---------- TEXT SEGMENT
Herrera Berroa says that deadline extensions could be effected through a SGA vote if at least one candidate presents evidence of circumstances which prevent them from registering on time. Such extensions would apply to all students running.

SGA positions consist of two main categories: Executive Board members, such as President, Vice Presidents of the Haverhill and Lawrence campuses and Secretary, and general members. While general members can join the SGA after securing 50 signatures, E-Board members must, in addition to obtaining signatures, be elected through an online poll which is planned to be put, per tradition, on the front page of the college’s Blackboard during election week. According to the SGA’s constitution, both those who run for reelection and those who have never held executive office must get 50 student signatures. Currently, five of the SGA’s nine E-board positions are unfilled.

During a Thursday April 9, public SGA Zoom meeting, Haskell said that the SGA’s use of NECC’s Blackboard front page is not set in stone. She clarified that if the college were to need to use the front page to address a hypothetical crisis, the SGA would acquiesce and conduct voting elsewhere.

But even though virtual voting is a long-standing SGA precedent, virtual campaigning is not. Candidates traditionally rely on on-campus interactions and college bulletin boards for self-promotion. The unrest this break from tradition has caused among some SGA members can be easily observed in remarks made by Haverhill Campus Vice President Courtney Morin during the April 9 meeting: “There are a lot of campuses that are postponing their elections to next semester; it’s just something to be aware of. I know my biggest concern is how students are going to get those 50 signatures. Because I, personally, would not know how to get them. I’m not friends with 50 people [from NECC]. And I’m pretty active in the Northern Essex community.”

In response to Morin’s concern, Cook offered an alternative signature collection strategy. She said, “I would assume the easiest way to do it is to ask your teacher to post something on Blackboard. You also have an option to email people through Blackboard or through using the Navigate app…So that might be another way for students to share it.”

In an interview with the Observer, Herrera Berroa recommended that students ask their professors to send out mass emails to students in order to secure signatures and campaign. She also encouraged those running for SGA positions to use social media to self-advertise and to ask acquaintances to use social media to help advertise. Two last pieces of advice she offered were that, “As soon as they get everything ready, [students] can start campaigning. Or they can collect signatures and campaign at the same time.”

Herrera Berroa said that a majority of E-board members are leaving NECC at the end of the spring 2020 semester, including herself; she says she is transferring to Bridgewater State University in the fall 2020 semester. Because of the anticipated loss of E-Board members, Herrera Berroa articulated that the SGA may hold special elections in the fall 2020 semester.

“If, for any reason, we don’t have the Executive Board positions filled, we will hold special elections…The new chair of the elections committee would have to organize it, according to our constitution and by law,” she said.

But Haskell stressed that while holding special elections in the fall is being modeled by various other Mass. state and community colleges, such a plan would be far from ideal: “My goal, as the advisor, is to have as full of a board as we can. It makes things go a lot more smoothly.”

According to Herrera Berroa, virtually no infighting is occurring within the Elections Committee. She attributes this placidity to her total following of the SGA’s constitution.

She concludes, “Don’t be afraid to be part of change. There’s so much we can do, and I know that students want to change a lot of things within NECC. And if you join SGA, you can be part of it. There is so much you learn.”

            Herrera Berroa is the primary contact for students who wish to express concerns or ask questions regarding the elections. She says that students who, for whatever reason, cannot reach her via email should contact Haskell via email.
--------------------
---------- DATASET ENTRIES
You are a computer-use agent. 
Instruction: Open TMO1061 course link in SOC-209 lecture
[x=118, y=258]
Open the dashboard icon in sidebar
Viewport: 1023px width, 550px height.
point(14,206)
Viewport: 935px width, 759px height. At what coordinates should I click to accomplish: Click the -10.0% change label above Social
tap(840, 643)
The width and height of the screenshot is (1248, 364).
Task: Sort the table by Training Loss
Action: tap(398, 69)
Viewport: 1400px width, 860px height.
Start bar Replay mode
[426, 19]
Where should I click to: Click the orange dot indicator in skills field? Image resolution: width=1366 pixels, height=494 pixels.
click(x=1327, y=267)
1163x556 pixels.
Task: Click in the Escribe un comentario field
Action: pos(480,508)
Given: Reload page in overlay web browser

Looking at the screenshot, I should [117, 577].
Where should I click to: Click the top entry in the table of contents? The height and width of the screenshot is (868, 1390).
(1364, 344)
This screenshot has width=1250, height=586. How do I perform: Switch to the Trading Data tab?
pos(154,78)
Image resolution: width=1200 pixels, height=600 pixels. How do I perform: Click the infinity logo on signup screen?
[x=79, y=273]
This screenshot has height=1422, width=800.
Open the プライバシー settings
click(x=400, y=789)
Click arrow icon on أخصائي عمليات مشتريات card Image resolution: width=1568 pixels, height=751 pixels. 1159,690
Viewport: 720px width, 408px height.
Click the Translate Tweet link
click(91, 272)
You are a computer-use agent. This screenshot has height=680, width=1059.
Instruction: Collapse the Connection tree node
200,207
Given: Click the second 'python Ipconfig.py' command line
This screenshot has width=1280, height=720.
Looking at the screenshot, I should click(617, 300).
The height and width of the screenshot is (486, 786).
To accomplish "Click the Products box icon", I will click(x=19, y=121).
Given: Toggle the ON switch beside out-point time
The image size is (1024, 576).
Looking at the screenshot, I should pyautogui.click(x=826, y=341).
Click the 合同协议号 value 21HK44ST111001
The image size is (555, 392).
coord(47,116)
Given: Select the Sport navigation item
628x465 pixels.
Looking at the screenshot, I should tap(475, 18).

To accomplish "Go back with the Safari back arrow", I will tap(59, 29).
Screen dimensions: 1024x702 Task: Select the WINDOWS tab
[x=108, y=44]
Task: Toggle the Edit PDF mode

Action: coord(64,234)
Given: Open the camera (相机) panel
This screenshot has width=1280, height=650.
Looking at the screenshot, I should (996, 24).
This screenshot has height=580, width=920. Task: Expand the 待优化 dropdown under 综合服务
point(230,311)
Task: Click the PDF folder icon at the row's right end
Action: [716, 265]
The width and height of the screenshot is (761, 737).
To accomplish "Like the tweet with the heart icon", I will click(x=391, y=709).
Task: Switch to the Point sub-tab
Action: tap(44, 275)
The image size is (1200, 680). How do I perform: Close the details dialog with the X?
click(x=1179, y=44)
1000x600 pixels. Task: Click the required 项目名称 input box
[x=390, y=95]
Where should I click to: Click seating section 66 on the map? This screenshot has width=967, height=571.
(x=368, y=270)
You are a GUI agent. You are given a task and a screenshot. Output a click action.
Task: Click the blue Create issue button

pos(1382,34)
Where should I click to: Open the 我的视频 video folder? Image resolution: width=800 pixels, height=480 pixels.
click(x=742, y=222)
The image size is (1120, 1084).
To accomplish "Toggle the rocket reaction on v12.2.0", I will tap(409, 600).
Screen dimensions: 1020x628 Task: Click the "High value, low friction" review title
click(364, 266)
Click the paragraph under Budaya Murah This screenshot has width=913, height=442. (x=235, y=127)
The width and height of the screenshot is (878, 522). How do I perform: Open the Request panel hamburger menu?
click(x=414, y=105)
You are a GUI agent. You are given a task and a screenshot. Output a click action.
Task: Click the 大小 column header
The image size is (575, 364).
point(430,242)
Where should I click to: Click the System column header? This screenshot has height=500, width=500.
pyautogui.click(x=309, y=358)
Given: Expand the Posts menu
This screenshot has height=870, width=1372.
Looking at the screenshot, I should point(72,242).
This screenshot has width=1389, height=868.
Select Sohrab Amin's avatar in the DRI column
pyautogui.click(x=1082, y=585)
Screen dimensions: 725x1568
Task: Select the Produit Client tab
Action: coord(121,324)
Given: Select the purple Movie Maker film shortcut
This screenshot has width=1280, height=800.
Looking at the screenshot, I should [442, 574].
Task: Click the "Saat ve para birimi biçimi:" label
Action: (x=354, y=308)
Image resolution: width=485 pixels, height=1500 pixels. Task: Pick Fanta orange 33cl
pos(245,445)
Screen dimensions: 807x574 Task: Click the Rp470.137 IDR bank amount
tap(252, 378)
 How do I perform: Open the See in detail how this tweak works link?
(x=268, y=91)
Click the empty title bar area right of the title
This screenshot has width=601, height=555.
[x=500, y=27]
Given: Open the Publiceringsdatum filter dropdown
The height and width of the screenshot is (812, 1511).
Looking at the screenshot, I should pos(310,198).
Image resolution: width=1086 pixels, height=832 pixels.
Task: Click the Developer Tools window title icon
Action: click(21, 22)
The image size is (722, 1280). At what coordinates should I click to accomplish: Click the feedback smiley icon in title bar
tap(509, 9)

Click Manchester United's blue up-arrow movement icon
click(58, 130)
--------------------
# [WHAT YOU HAVE TO DO]
Copy the stretch of the SGA elections article from "In an interview" through "elections in the fall 2020 semester.", changing "social media" to "online platforms" wherever it occurs. Nothing in the listing matters here.

# [REPLY TO THE EXERCISE]
In an interview with the Observer, Herrera Berroa recommended that students ask their professors to send out mass emails to students in order to secure signatures and campaign. She also encouraged those running for SGA positions to use online platforms to self-advertise and to ask acquaintances to use online platforms to help advertise. Two last pieces of advice she offered were that, “As soon as they get everything ready, [students] can start campaigning. Or they can collect signatures and campaign at the same time.”

Herrera Berroa said that a majority of E-board members are leaving NECC at the end of the spring 2020 semester, including herself; she says she is transferring to Bridgewater State University in the fall 2020 semester. Because of the anticipated loss of E-Board members, Herrera Berroa articulated that the SGA may hold special elections in the fall 2020 semester.